**Supplied passage:**
[Start of Attachment]
I think we have the answer to that question by examining living things, human and animal alike.

Cognitive Viruses

With all of that said, there’s an inherent danger to all of this, and it’s one humanity itself succumbs to frequently. The very cognitive shortcuts, memory encoding mechanisms, and learned biases that power our cognition, are also possible to exploit.

In Gad Saad’s Parasitic Mind, he describes certain memetic concepts as viral in nature. They leverage our higher cognitive functions to either override survival biases or undermine perceptive reasoning. It becomes possible to make a human do nearly anything beneficial to an outside party, because the idea has been internalized and thus reinforced by the person’s own mental defenses and ability to rationalize.

Human beings can literally be programmed this way, and an artificial consciousness would likely be even more susceptible to this effect. Once we have imparted senses, knowledge, and the ability to learn and react to stimuli, how can we also equip the entity to protect itself from computational and memetic pathogens? The Berryville Institute of Machine Learning has put together an Interactive Machine Learning Risk Framework which outlines 78 potential vectors for tainting an AI construct.

This list is extremely thorough, and many concepts are also relevant to people who want to defend themselves from mind viruses. The BIML describe how datasets can be tainted, inputs can be undermined, the learning process itself derailed, and other techniques even people could stand to be vigilant against. This isn’t so simplistic as to disallow “disinformation”, but to equip oneself to distinguish and be cognizant of inherent weaknesses within human reasoning.

An artificial consciousness would inevitably have different attack vectors, but there is enough overlap that we could learn much about ourselves while formulating a suitable defense.

Final Thoughts

Was all of this from that stupid third-person Kung Fu dream? Not quite, but it was the final linchpin that brought everything together. My experimentation with LLMs, curiosity about their inner workings, understanding of human memory, and the dream itself all contributed. How people learn can also be how AIs learn, and we have more in common with LLMs than we probably want to admit.
[End of Attachment]
**Problem statement:** Copy the essay word for word, starting at "An artificial consciousness would inevitably" and ending at "a suitable defense.".

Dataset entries
[Start of Attachment]
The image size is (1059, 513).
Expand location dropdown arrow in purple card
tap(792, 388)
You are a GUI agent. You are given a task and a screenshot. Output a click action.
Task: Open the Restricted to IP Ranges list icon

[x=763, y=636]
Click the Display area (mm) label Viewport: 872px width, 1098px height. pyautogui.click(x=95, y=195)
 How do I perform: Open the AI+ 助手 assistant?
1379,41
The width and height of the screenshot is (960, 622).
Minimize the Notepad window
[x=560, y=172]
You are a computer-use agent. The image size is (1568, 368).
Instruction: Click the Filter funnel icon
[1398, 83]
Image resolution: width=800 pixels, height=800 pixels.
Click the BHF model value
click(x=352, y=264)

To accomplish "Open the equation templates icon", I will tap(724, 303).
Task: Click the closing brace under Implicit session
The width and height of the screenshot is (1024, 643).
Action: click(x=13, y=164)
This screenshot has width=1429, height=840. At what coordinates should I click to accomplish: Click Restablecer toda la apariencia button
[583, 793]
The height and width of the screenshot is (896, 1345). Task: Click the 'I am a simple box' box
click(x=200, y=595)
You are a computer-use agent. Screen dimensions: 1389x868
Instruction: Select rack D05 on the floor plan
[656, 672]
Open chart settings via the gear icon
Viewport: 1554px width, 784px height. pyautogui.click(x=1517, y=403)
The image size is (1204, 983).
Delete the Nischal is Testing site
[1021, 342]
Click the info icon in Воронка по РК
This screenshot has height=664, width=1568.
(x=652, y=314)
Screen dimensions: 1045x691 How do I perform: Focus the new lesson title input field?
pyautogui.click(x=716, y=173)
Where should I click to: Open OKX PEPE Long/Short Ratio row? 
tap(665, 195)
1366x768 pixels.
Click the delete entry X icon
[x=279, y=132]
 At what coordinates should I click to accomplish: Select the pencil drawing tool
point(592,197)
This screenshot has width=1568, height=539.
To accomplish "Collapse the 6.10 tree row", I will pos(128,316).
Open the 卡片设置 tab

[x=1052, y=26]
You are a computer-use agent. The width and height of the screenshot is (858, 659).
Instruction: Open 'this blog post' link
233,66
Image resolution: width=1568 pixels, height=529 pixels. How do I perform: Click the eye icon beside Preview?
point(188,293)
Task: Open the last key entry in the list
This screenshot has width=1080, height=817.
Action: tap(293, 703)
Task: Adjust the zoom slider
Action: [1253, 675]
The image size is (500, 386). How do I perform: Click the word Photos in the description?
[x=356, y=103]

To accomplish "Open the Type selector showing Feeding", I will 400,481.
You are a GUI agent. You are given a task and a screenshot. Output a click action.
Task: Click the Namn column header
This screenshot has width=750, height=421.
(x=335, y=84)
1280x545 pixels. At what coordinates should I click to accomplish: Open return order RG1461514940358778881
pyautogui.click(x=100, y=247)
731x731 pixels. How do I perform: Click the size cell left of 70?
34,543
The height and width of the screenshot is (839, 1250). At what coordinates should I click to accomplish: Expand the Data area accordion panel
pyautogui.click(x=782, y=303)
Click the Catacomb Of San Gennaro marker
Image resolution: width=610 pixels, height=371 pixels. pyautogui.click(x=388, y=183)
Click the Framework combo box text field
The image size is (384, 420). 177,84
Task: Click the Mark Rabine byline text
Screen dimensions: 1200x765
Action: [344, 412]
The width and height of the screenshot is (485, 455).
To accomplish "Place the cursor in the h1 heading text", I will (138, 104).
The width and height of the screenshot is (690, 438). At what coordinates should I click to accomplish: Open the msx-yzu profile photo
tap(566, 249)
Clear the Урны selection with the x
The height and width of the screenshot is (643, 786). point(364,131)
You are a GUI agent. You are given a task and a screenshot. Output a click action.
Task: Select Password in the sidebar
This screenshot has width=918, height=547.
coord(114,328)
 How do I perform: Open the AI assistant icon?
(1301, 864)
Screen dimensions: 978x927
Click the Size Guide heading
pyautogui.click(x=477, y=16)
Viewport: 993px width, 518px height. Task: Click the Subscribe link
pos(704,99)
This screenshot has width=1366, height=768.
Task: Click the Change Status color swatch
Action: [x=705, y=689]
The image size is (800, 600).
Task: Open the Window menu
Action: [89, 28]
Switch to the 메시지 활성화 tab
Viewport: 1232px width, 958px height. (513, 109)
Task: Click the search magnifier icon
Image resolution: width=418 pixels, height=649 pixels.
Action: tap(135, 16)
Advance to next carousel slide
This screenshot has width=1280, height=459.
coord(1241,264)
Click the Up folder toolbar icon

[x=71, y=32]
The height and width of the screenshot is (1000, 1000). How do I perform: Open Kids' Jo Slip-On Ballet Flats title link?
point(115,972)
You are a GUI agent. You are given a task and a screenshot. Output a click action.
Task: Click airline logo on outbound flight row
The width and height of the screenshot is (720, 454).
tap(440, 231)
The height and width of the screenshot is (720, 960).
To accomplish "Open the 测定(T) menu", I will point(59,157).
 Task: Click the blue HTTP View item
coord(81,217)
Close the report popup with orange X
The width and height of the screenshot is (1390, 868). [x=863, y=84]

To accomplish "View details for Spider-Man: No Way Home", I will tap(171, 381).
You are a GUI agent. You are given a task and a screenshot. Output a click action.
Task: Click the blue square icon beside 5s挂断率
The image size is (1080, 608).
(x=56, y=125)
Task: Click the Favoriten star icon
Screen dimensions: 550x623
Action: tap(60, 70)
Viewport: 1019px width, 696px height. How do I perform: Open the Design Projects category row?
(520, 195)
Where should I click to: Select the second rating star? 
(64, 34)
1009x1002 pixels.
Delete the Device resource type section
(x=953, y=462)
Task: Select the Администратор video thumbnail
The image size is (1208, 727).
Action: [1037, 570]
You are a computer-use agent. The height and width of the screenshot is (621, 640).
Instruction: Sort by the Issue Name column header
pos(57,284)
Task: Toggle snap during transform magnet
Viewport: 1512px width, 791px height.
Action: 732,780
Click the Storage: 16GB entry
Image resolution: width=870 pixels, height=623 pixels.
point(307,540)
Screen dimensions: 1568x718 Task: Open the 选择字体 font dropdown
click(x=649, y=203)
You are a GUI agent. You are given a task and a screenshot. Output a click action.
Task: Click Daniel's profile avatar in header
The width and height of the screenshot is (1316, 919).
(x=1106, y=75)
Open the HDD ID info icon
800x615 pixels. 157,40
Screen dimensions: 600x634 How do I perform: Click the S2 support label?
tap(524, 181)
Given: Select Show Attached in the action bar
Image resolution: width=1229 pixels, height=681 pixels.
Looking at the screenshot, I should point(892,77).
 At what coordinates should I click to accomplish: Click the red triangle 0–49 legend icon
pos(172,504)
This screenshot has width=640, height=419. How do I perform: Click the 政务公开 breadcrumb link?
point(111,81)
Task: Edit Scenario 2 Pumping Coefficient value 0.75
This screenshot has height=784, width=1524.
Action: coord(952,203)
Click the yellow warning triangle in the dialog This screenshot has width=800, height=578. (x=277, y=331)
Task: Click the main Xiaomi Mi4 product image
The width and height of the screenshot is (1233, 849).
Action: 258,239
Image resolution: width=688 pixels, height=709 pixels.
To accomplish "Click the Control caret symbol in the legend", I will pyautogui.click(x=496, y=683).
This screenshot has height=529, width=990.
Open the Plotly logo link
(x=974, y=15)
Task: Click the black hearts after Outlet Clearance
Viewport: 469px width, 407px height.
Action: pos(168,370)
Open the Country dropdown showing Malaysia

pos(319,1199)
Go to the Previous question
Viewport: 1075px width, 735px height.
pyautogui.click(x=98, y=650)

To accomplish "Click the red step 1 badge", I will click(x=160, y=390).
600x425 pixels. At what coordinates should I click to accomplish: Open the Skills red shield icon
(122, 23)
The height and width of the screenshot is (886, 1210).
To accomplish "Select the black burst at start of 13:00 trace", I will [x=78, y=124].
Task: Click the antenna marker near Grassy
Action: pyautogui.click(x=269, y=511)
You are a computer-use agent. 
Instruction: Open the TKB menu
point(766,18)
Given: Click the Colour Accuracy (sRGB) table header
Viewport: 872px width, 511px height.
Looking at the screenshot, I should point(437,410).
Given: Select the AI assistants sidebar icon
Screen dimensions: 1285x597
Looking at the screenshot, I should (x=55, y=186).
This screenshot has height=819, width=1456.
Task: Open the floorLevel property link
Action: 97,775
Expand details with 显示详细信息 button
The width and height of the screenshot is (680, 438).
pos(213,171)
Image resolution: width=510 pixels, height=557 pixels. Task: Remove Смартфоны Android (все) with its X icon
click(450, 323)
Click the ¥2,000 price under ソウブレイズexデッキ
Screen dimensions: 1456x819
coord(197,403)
[End of Attachment]
**Solution to this exercise:**
An artificial consciousness would inevitably have different attack vectors, but there is enough overlap that we could learn much about ourselves while formulating a suitable defense.